Citing labor and travel costs, the Washington, D.C.-based Society of the Plastics Industry (SPI) will hold its 2012 and 2015 trade shows in Orlando instead of Chicago, where it's been for nearly 40 years, it announced this week.
In response to feedback from exhibitors and attendees, who said in surveys that the cost of meeting in Chicago has gotten too high, SPI's 2012 meeting committee conducted a systematic cost comparison of potential meeting destinations. Ultimately, the committee recommended that the association move its triennial trade show—the International Plastics Showcase, known as NPE—to Orlando, where it concluded that exhibitors and attendees would save an average of 48 percent on utilities for booths, 19 percent on drayage and rigging services for exhibitors, 23 percent on lodging, and between 11 percent and 19 percent on travel.
"After carrying out due diligence on possible venues for NPE 2012, the NPE executive committee determined that by moving the show to Orlando, SPI could save the plastics industry up to $20 million," SPI Board Chair James Buonomo said in a statement. "A savings of this magnitude will play a substantial role in SPI's mission to stimulate our industry's economic recovery."
The loss of NPE, one of the top five manufacturing trade shows in the United States—and the largest in terms of both weight density and power draw by equipment operating on the trade show floor—is a major blow to Chicago, which lost another major trade show last week, when the Healthcare Information and Management Systems Society announced that it would be moving its 2012 annual meeting to Las Vegas.

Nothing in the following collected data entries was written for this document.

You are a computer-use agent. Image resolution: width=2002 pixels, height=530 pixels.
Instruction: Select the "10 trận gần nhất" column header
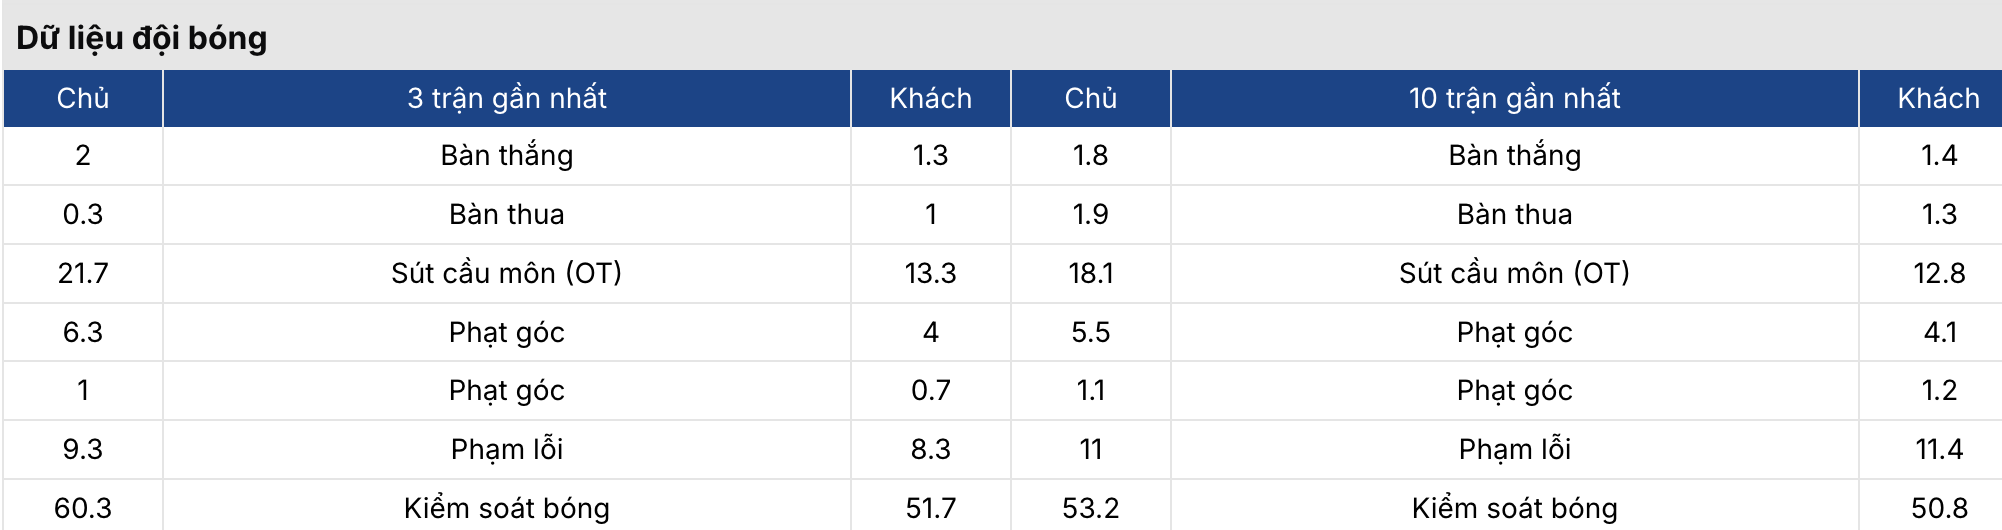click(x=1514, y=98)

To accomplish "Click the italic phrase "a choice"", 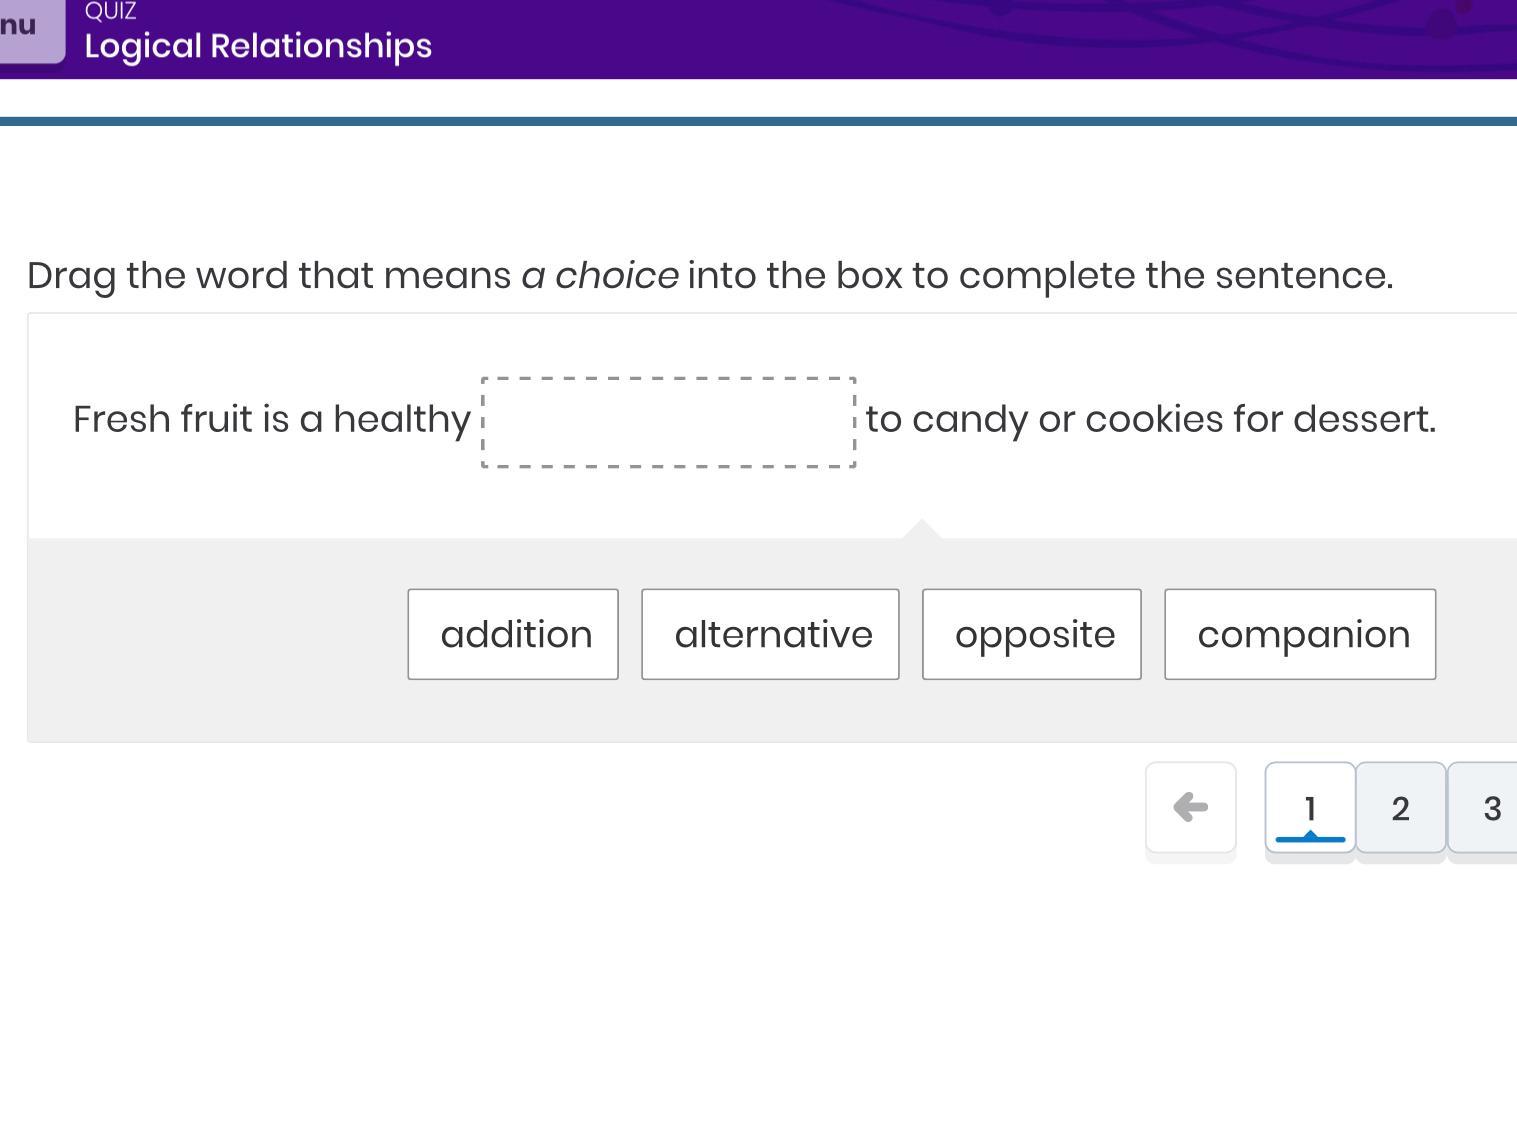I will (600, 275).
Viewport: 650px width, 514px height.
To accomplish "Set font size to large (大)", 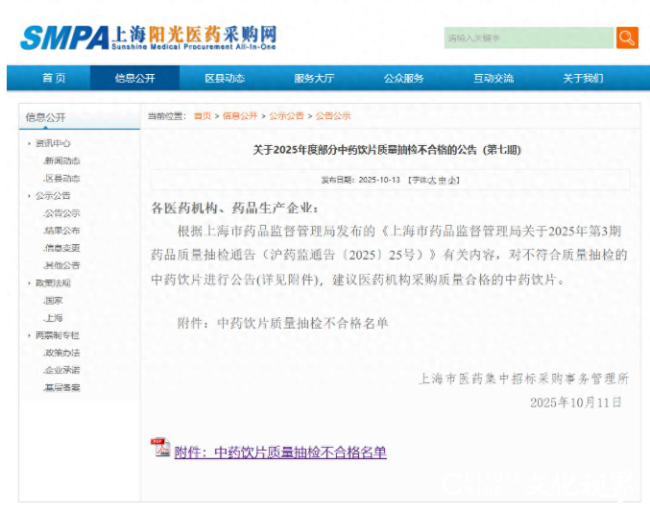I will (x=431, y=180).
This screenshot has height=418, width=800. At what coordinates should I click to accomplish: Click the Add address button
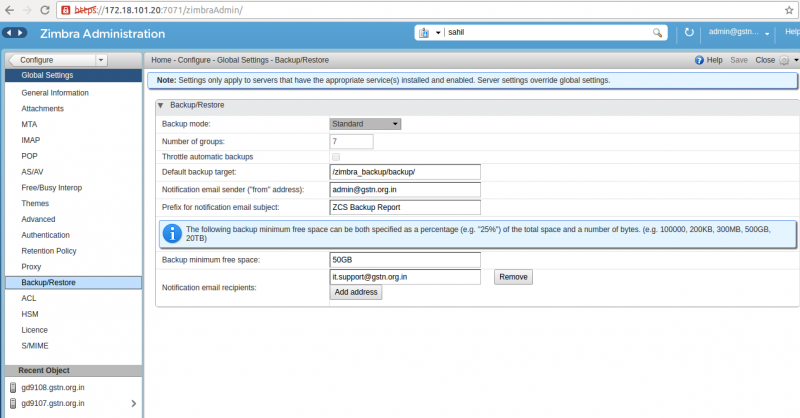pyautogui.click(x=356, y=292)
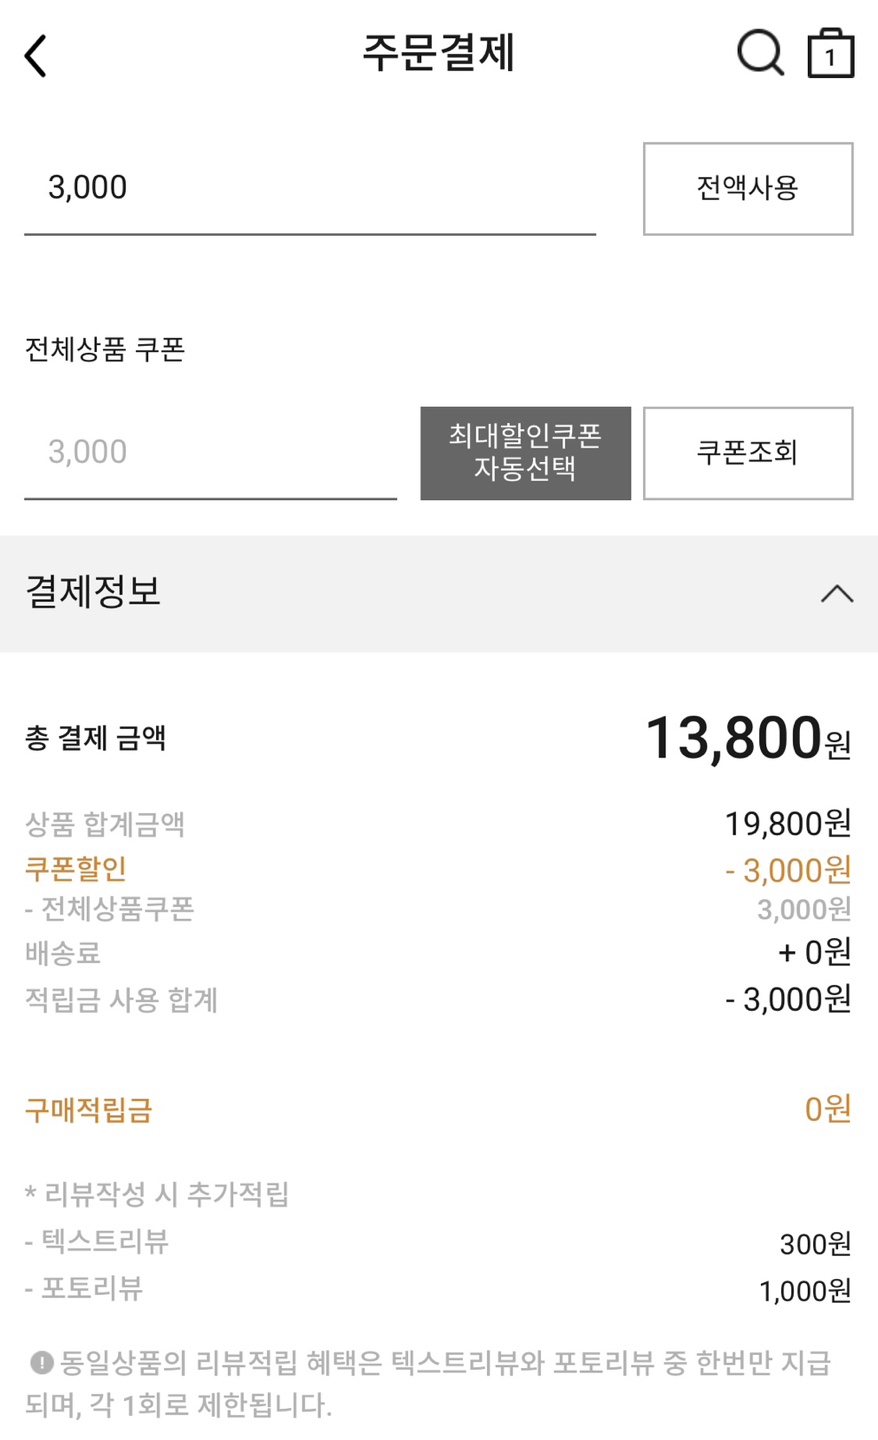The height and width of the screenshot is (1440, 878).
Task: Tap the 주문결제 page title
Action: [x=438, y=54]
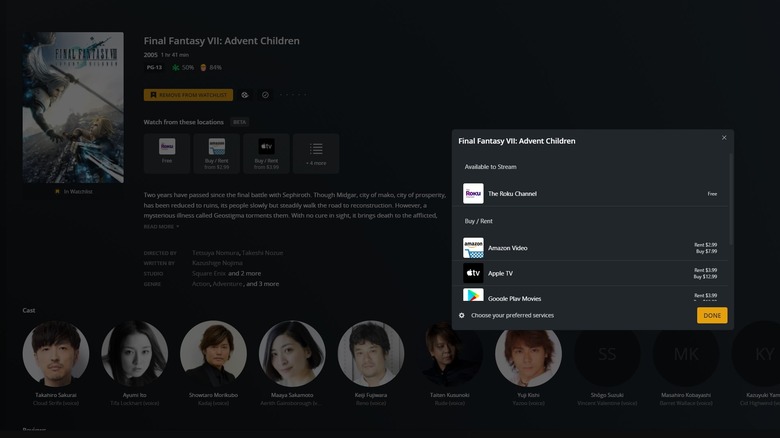Open the Apple TV row in the list

[590, 272]
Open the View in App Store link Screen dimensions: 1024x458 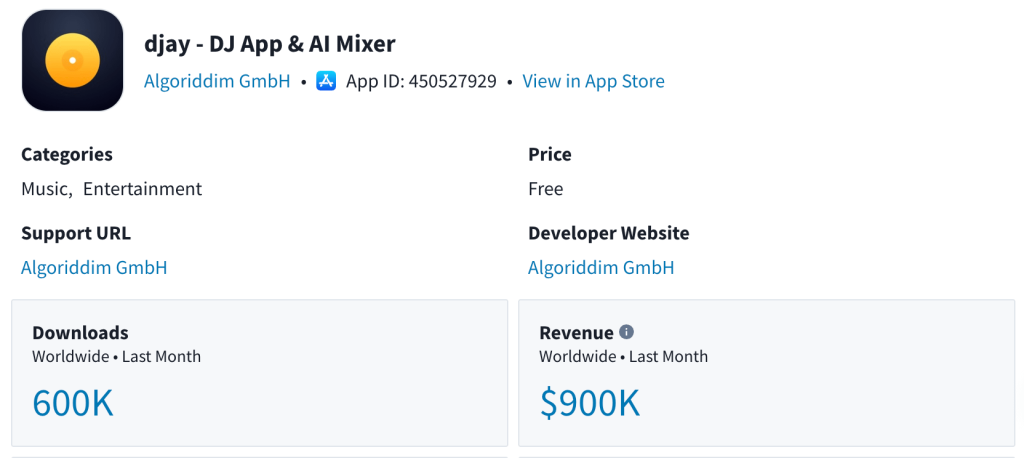593,81
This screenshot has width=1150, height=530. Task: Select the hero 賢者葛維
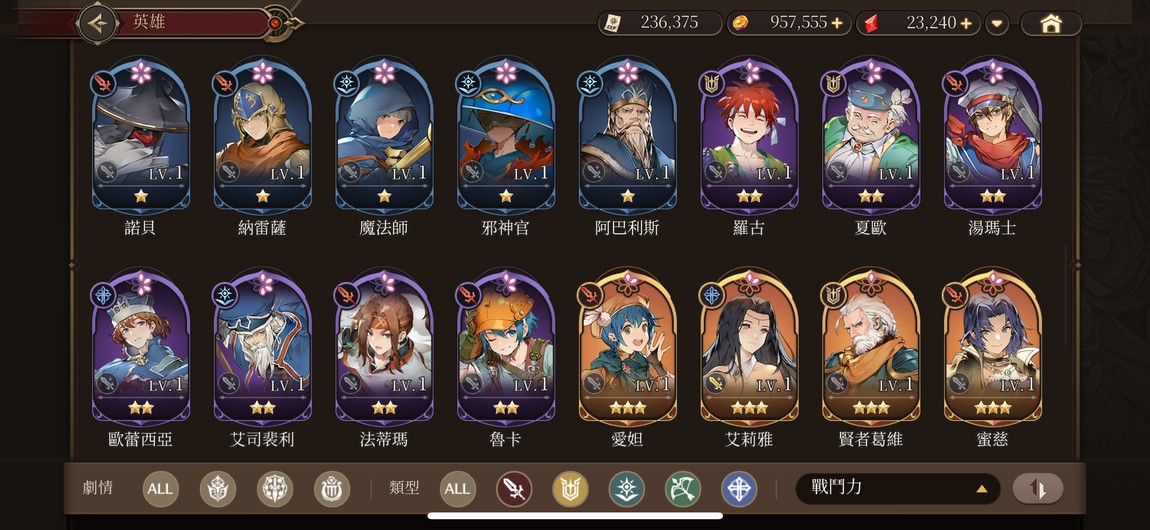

"This is a serious situation," said Chicago Mayor Richard Daley. "Because if the shows keep dwindling down, there will be less and less activity at McCormick Place, and that will have a deep effect on the state, county and city governments."
A task force of officials from the Metropolitan Pier and Exposition Authority (MPEA)—which owns Chicago's McCormick Place convention center—Chicago's convention and visitors bureau, the unions that work at McCormick Place, the restaurant industry and Chicago hotels already is meeting to discuss ways to make Chicago a more competitive meetings destination.
Said MPEA CEO Juan Ochoa, "We will take a look at this very important economic engine, because our engine is in need of a major tuneup."